How to cast double or double array into double array always in C#

I have method which process the double arrays. I am supplying double arrays using keyword params. My problem is sometimesI have to pass doubles as well and I want to use to same method for both types. Currently method have signature

public void DoSomething(params double[][] arrays)

Above method definition works fine for following arguments:

double [] array = new double []{2,3,5} ;
double [] anotherarray = new double []{7,8,10} ;
DoSomething (array, anotherarray) ;

I am thing to pass object and then cast them in this method and use try catch block and I do not know it is right approach or there exists some elegant way to handle this kind of situation because I can have mixed data as input arguments.

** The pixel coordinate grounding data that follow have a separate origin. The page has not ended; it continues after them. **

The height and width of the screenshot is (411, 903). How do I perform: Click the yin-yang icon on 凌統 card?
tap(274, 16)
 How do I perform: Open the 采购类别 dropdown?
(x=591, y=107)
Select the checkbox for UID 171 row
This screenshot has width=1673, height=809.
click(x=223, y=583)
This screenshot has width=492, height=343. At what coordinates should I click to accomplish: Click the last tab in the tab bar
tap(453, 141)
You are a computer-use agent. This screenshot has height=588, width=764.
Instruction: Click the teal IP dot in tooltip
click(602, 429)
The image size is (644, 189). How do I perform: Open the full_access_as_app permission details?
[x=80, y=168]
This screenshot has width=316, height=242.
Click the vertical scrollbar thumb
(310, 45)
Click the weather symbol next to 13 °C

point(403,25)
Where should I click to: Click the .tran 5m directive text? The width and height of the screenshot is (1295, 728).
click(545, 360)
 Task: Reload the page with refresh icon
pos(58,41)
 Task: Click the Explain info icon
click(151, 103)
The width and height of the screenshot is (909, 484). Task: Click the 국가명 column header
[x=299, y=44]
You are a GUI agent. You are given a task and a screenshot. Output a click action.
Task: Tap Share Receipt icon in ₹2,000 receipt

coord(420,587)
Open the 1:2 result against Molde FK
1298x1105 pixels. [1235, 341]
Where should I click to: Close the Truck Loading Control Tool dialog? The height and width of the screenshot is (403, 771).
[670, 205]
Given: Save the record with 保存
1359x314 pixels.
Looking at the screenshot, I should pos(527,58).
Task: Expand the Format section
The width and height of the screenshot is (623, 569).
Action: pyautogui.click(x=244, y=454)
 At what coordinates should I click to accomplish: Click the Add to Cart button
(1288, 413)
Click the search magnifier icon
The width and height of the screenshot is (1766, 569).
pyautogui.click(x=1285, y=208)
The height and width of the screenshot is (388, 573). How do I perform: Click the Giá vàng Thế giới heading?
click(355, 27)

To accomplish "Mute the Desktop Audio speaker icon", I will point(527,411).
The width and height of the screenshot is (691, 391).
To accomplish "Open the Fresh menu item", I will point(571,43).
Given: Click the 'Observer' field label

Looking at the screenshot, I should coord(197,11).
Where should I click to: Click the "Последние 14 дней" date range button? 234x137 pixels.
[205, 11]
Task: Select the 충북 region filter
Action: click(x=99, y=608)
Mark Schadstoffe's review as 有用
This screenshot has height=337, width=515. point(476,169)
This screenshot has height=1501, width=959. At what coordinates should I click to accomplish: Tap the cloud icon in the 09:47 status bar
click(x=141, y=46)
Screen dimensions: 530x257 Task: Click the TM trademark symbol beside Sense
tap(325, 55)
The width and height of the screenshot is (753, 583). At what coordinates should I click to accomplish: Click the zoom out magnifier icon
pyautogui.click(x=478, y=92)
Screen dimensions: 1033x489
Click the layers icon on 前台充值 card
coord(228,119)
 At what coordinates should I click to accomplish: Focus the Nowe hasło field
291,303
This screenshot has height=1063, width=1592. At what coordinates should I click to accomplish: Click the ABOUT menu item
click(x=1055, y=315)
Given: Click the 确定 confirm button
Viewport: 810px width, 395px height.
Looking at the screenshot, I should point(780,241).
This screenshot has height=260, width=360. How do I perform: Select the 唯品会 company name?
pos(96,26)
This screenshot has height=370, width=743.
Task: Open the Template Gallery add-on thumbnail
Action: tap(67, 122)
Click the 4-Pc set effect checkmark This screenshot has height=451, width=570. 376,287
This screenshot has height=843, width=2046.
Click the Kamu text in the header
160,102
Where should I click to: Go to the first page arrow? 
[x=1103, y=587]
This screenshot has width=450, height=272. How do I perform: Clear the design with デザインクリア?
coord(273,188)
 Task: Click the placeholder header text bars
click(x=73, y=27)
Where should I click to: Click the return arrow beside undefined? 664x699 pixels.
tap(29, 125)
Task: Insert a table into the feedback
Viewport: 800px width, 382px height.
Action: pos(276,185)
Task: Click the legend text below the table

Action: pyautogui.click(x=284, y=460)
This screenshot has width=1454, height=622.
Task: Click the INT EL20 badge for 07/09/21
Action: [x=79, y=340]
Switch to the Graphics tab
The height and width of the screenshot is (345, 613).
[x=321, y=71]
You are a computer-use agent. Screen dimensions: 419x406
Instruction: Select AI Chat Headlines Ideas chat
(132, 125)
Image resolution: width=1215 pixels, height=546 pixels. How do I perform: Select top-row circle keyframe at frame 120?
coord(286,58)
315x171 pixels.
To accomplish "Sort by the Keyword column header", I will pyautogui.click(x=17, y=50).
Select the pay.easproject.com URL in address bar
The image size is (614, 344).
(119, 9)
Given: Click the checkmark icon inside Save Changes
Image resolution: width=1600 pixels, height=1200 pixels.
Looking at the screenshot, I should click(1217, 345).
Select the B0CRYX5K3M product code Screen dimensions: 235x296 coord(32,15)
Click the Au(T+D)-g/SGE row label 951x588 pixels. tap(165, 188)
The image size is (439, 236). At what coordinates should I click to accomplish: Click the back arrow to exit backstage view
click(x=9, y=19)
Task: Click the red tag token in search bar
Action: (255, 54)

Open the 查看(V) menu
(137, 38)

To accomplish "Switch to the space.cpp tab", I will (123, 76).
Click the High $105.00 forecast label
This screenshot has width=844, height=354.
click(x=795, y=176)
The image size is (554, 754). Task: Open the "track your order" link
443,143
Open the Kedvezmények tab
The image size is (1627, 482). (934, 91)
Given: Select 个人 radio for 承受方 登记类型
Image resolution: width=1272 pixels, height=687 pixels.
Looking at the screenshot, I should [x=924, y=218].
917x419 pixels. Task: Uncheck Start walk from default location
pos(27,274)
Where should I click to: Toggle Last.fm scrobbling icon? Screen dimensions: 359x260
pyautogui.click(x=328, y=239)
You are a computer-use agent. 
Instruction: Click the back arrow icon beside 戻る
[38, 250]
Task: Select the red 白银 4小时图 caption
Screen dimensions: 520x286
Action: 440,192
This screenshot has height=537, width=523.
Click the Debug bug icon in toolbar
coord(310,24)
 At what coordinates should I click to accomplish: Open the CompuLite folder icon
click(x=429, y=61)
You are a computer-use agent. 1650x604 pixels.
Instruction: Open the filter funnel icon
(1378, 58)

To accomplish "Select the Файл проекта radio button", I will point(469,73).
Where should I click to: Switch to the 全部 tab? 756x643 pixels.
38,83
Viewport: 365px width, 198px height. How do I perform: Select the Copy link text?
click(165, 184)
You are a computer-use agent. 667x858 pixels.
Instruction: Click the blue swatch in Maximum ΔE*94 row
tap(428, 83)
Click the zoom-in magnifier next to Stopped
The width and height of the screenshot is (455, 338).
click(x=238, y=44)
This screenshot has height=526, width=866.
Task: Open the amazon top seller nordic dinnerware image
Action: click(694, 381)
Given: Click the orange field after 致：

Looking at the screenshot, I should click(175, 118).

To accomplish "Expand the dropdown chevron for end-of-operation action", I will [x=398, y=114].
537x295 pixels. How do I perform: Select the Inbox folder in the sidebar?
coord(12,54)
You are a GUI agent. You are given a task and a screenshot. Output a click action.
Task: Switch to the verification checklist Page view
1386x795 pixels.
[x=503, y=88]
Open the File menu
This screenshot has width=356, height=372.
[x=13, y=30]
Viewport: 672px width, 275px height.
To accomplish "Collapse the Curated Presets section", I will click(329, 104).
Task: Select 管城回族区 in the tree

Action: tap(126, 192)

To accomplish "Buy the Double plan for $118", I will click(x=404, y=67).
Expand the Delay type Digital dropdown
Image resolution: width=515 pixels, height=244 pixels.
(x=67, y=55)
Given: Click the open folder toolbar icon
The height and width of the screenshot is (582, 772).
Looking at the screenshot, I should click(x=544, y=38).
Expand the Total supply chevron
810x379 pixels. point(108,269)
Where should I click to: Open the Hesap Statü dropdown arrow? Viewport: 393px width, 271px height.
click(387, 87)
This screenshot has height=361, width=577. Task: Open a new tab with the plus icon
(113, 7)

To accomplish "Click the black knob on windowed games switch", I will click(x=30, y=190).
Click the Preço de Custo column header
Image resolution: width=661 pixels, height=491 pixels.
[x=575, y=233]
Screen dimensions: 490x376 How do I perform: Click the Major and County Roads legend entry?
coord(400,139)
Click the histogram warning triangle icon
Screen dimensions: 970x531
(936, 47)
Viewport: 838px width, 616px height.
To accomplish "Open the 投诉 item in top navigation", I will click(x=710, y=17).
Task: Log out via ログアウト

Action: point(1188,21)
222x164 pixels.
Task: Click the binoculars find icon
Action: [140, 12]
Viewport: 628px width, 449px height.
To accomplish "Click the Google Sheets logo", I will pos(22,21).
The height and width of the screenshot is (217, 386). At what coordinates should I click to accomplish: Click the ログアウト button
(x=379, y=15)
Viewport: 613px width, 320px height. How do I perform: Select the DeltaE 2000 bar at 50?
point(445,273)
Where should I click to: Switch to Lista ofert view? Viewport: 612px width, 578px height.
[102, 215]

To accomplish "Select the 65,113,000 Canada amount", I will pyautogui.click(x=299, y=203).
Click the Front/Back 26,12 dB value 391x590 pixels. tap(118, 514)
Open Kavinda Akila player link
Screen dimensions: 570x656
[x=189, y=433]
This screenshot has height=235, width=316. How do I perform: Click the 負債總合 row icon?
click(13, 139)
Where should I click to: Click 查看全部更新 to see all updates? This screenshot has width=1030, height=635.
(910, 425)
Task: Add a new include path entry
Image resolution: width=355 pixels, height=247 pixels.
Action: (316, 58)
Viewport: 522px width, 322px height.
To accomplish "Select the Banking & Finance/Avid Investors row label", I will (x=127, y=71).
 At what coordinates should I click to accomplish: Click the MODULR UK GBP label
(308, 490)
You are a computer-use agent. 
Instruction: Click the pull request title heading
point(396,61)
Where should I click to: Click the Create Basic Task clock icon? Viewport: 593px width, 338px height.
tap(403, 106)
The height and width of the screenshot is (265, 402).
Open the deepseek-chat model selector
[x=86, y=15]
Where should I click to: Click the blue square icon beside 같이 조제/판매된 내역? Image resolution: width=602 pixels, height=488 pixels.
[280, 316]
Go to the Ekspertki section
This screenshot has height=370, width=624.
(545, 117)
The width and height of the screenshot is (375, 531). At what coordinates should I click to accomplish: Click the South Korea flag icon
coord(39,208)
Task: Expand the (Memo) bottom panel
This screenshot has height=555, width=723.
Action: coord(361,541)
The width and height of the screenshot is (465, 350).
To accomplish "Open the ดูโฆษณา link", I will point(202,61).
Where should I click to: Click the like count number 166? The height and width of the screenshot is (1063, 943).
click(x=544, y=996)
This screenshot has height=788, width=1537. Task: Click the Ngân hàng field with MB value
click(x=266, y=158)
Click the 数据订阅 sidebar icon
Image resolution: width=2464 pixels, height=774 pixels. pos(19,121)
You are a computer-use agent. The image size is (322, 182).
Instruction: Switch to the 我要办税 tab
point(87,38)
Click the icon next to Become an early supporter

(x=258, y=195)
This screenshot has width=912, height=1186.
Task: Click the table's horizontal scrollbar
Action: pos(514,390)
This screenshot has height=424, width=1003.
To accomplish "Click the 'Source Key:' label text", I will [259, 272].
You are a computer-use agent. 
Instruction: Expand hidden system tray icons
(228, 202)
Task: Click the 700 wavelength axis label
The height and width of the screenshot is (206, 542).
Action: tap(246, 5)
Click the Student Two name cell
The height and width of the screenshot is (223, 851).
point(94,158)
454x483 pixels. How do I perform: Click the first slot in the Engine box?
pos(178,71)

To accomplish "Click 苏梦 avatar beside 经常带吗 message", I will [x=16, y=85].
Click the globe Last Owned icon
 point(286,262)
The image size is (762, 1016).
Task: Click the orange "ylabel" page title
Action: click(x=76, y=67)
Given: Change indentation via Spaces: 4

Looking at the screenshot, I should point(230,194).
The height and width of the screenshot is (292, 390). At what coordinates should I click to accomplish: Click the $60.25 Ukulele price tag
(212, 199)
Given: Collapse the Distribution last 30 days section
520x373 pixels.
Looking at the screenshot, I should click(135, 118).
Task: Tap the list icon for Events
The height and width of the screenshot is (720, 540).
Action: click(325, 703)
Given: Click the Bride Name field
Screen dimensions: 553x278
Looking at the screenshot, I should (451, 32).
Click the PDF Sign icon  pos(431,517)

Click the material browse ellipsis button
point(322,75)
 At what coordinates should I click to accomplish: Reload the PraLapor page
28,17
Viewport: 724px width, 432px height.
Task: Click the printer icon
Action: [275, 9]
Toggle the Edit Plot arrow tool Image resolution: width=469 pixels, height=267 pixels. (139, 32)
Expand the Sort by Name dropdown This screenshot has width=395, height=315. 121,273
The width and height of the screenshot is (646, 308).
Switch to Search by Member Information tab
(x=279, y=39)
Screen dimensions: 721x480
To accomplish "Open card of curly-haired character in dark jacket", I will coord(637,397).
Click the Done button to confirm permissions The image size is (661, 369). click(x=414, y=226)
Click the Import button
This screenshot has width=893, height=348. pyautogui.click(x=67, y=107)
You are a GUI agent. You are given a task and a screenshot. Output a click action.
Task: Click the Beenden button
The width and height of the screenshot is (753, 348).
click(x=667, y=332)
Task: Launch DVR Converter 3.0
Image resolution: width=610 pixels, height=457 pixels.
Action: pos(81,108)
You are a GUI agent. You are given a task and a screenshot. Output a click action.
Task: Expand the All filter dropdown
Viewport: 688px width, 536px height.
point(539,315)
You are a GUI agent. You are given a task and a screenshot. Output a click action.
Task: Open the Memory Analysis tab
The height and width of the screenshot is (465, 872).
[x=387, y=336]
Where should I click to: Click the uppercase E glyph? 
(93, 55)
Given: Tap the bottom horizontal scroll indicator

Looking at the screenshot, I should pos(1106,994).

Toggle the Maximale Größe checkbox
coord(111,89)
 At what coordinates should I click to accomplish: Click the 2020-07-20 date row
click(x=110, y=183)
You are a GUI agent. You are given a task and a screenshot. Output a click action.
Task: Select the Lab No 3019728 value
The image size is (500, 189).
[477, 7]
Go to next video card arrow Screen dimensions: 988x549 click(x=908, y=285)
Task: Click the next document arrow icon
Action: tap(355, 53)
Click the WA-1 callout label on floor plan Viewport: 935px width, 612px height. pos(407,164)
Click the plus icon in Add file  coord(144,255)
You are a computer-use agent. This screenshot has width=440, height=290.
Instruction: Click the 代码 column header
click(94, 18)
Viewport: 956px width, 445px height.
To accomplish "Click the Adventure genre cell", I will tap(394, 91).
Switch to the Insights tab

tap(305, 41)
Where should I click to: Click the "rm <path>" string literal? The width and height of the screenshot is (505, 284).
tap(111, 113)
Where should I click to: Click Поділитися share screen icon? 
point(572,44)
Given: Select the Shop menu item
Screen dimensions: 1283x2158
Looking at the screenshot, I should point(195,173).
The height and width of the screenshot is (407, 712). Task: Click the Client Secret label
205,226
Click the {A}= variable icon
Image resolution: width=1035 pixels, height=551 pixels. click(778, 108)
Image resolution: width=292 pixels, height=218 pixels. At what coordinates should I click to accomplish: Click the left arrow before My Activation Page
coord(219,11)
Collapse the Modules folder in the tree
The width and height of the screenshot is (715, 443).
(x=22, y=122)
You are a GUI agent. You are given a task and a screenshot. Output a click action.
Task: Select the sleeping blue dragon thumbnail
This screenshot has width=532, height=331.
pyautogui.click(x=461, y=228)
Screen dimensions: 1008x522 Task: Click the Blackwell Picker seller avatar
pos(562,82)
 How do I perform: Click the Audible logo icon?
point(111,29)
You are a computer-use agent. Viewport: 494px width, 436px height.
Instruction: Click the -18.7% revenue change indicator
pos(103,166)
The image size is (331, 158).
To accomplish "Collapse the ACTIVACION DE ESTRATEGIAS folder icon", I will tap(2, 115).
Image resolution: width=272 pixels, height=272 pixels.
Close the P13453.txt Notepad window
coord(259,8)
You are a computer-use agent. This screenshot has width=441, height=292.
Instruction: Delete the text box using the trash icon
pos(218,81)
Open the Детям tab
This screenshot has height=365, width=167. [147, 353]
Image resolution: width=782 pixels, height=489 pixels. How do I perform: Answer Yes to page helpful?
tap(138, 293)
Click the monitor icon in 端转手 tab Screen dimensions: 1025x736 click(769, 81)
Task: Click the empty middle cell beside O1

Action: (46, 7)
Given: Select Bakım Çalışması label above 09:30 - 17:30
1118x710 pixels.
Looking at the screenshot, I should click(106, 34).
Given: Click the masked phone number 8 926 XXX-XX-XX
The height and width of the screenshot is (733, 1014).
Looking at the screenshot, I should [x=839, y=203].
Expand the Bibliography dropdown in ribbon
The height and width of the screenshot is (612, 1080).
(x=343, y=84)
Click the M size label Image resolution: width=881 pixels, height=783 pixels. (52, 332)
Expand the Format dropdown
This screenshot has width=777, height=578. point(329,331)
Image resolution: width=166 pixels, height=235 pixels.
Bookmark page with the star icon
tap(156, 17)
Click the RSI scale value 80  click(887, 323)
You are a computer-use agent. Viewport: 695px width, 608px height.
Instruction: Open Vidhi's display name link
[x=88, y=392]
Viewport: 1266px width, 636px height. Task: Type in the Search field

public void DoSomething(params object objs)
{   
   // for loop
   try 
   {
      var tempdata =  (double) objs(loop index);
      double[] data = new double[] { tempdata };
   } 
   catch 
   {
      var tempdata = (double []) objs(loop index);
      double [] data = tempdata;
   }
   // do other opertaion
}

I want to call this way:

double [] array = new double []{2,3,5} ;
double singlevalue = 10 ;
double [] anotherarray = new double []{7,8,10} ;
DoSomething (array, singlevalue, anotherarray) ;
Jon Skeet
people
quotationmark

Now you've given an example of how you want to call it, I suspect that using dynamic typing may be the simplest approach:

public void DoSomething(params object[] values)
{
    foreach (dynamic value in values)
    {
        // Overload resolution will be performed at execution time
        DoSomethingImpl(value);
    }
}

private void DoSomethingImpl(double value) { ... }

private void DoSomethingImpl(double[] value) { ... }

You could do it manually if you want:

public void DoSomething(params object[] values)
{
    foreach (object value in values)
    {
        if (value is double)
        {
            DoSomethingImpl((double) value);
            // Or: DoSomethingImpl(new[] { (double) value });
        }
        else if (value is double[])
        {
            DoSomethingImpl((double[]) value);
        }
        ...
    }
}

I would definitely not just cast unconditionally and then catch the exception that's thrown. That's a horrible abuse of exceptions.